Motivo: la città teme che la domanda di risarcimento inoltrata al Tribunale d’espropriazione da due proprietari, per almeno 42  milioni di franchi, possa essere indirizzata al Comune, determinando “il rischio di un possibile tracollo finanziario dovuto a potenziali ed eventuali futuri elevati oneri espropriativi”. Il ricorso, deciso dal Municipio nella seduta straordinaria di lunedì 15 febbraio è di tipo cautelativo, non avendo il Cantone fornito garanzie scritte riguardo alla prospettiva degli indennizzi, né durante un incontro a tu per tu tra il direttore Claudio Zali e il Municipio, né nei documenti delle varianti del PD che sono state pubblicate il 4 dicembre. Il ricorso entra ovviamente nel vivo del cambiamento di rotta voluto dal Dipartimento. Il DT aveva bocciato il compromesso che il Municipio, con il suo pianificatore, aveva trovato per Valera, disegnando una vocazione mista, con obiettivi di riqualifica ambientale ma anche di tipo economico, assegnando vaste superfici agli insediamenti, 80 mila mq su 190 mila mq. Soluzione che non era piaciuta al Dipartimento di Claudio Zali: attenendosi alla LF sulla pianificazione del territorio e considerando il peso delle 6500 firme raccolte fra la popolazione, il DT aveva cancellato con un colpo di spugna l’indirizzo del Municipio e del pianificatore.  

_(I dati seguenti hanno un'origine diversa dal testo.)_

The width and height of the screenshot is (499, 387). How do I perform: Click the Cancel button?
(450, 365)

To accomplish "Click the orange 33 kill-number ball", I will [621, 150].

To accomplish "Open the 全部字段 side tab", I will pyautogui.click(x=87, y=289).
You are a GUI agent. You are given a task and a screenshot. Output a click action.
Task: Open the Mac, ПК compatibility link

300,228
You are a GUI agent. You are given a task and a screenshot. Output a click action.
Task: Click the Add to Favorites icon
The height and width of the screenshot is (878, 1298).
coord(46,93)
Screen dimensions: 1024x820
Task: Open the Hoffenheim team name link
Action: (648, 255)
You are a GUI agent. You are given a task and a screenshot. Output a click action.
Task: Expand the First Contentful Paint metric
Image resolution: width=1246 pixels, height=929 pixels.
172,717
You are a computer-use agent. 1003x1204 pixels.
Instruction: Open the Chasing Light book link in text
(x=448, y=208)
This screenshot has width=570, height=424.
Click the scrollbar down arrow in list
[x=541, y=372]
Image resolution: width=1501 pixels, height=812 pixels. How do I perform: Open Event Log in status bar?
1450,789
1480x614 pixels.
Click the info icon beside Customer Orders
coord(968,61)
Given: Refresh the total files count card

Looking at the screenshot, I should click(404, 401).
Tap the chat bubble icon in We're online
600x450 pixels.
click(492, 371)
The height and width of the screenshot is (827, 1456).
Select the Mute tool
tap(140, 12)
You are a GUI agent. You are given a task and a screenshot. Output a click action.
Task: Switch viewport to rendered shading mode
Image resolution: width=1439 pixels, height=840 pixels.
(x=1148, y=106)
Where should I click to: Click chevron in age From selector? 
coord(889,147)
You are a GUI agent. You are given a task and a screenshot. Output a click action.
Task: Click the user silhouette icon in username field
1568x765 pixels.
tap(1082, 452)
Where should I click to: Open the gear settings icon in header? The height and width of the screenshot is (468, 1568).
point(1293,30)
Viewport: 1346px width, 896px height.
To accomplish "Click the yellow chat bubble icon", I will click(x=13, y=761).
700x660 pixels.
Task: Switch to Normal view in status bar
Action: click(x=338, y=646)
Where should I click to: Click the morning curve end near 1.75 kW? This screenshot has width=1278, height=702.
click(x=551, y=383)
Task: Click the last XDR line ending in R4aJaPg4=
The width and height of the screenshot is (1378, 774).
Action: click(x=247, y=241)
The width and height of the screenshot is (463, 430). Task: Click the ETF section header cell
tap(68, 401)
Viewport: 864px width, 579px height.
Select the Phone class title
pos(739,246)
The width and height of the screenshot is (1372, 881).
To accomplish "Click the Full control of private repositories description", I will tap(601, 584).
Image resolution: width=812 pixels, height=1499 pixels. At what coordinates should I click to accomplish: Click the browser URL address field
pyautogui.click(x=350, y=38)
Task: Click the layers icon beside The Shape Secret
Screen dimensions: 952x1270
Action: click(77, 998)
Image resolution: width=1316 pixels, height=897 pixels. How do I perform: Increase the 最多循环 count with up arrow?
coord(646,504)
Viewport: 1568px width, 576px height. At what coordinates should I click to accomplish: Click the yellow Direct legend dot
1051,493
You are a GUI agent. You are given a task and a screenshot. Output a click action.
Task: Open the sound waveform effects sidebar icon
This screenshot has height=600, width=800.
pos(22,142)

Ora, inoltrando il ricorso, al di là della questione degli indennizzi, la città mette in discussione proprio quella svolta, che il DT avrebbe voluto imprimere con un PUC, un Piano di utilizzazione cantonale che, tra le altre cose perseguisse “là dove possibile, il recupero di superfici agricole: un recupero reale, sia nel riazzonamento, sia nell’attribuzione alla zona agricola” di Valera. Il DT era giunto all’“indirizzo verde” dopo aver concluso che quei fondi, tranne alcune eccezioni, non erano mai stati edificabili. Le ragioni dei proprietari
Ma i proprietari la pensano diversamente: da qui la richiesta di risarcimento. Per uno di loro, Leonello Fontana, intervistato da L’Informatore il 15 gennaio dello scorso anno “il terreno di Valera è ed è sempre stato edificabile, era già completamente edificato e in parte lo è tuttora; e, comunque, aveva aggiunto Fontana – una bonifica con obiettivi agricoli sarà molto costosa; oggi a Valera non cresce un filo d’erba. L’intera zona, salvo i terreni posti a Ligornetto, è circondata da strade e ferrovia è dunque urbanizzata, in grado perciò di accogliere iniziative imprenditoriali”.“Scelta sciagurata”
La notizia del ricorso ha suscitato “sconforto e indignazione” fra i Cittadini per il territorio, impegnati da anni anche sul fronte di Valera: “ci chiediamo quali siano le reali intenzioni che stanno dietro alla decisione di ricorrere. Il Municipio di Mendrisio non fa che ripetere gli errori del passato, confondendo l’interesse di pochi con quello di molti; e questo nonostante la mano tesa del Consiglio di Stato”, scrivono Ivo Durisch e Grazia Bianchi.
Verdi e Insieme a sinistra parlano di “scelta sciagurata”: “avevamo sperato, leggendo il Piano di indirizzi 2030 del Comune, in una nuova consapevolezza rispetto al territorio. La doccia fredda di oggi dimostra che nulla è cambiato e che le speranze di cambiamento vengono in realtà soffocate da interessi privati”, si legge nella nota di Françoise Gehring e Tiziano Fontana.